Irish Minister for Agriculture, Food and Marine Simon Coveney said his goal in the council meeting is to find a common ground that will produce an agreement among member states before the Irish presidency concludes in June.
But it won't be easy, he admitted.
"I am under no illusion of the challenges the effective implementation of a discards policy pose for European fishermen and for the member states of the EU," he said.
But Coveney also promised he will "work intensively with my European ministerial colleagues over the course of the February Council to deliver a policy with an ambitious timetable for implementation that will end the discarding of fish and support the rebuilding of fish stocks and the future of coastal communities depending on fishing."
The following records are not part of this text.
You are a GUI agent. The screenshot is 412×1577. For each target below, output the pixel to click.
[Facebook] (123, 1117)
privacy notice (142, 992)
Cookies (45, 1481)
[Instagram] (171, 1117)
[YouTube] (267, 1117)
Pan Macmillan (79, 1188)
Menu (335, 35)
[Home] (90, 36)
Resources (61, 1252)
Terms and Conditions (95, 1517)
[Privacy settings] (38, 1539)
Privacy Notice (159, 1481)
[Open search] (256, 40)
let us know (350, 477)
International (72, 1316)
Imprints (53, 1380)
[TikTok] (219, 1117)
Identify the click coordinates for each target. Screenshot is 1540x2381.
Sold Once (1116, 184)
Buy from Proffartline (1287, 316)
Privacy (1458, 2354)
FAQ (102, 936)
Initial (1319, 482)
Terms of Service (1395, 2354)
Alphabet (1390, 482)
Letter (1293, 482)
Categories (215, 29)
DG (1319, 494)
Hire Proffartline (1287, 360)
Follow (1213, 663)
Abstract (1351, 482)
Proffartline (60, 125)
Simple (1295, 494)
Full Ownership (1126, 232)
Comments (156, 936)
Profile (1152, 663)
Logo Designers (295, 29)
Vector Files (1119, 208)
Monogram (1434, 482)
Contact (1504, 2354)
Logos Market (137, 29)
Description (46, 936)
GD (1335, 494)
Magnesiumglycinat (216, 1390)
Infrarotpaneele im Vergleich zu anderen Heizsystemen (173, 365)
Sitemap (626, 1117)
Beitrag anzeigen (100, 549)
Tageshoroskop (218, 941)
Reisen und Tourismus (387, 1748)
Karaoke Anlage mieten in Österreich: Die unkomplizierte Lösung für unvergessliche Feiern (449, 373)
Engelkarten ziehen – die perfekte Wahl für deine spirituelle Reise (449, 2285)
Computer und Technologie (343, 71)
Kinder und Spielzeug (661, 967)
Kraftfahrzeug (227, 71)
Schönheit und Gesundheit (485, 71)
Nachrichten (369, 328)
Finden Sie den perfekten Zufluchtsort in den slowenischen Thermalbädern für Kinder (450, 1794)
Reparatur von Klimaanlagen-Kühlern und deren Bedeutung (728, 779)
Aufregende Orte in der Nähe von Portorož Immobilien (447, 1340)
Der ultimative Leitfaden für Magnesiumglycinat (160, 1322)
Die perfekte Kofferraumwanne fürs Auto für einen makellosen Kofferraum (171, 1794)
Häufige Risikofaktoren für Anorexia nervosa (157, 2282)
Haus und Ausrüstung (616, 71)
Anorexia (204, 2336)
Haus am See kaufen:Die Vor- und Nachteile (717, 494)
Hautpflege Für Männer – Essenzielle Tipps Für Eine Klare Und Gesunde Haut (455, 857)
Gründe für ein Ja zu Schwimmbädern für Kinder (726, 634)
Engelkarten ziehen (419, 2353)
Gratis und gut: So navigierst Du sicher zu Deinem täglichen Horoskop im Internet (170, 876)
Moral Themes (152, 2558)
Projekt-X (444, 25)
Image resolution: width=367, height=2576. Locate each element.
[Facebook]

The Irish leader said a discard ban is especially needed in the northeast Atlantic, which the United Nation's Food and Agriculture Organization has tagged as the most wasteful fishery in the world.
There, an estimated at 1.3 million tons per year of fish are thrown back, while the European Commission itself estimates that 23 percent of all fish caught by EU vessels are discarded.
"It is imperative that European fisheries ministers collectively take this progressive but challenging decision now and cooperate in agreeing appropriate and effective measures to eliminate discards with ambitious timelines," Coveney said.
The fishing industry, however, is pushing to avoid a blanket ban on discards -- a position that has the support of several key EU member states.
"The fishing industry is fully in agreement that discarding fish is an unacceptable waste of natural resources that must be addressed," a statement issued by a coalition of European industry groups said.
"We are, however, convinced that the simplistic and populist approach of a total ban on discards will not work and that a rational approach to the discards issue is required that puts discards measures in an operational and managerial context of fisheries and fisheries management."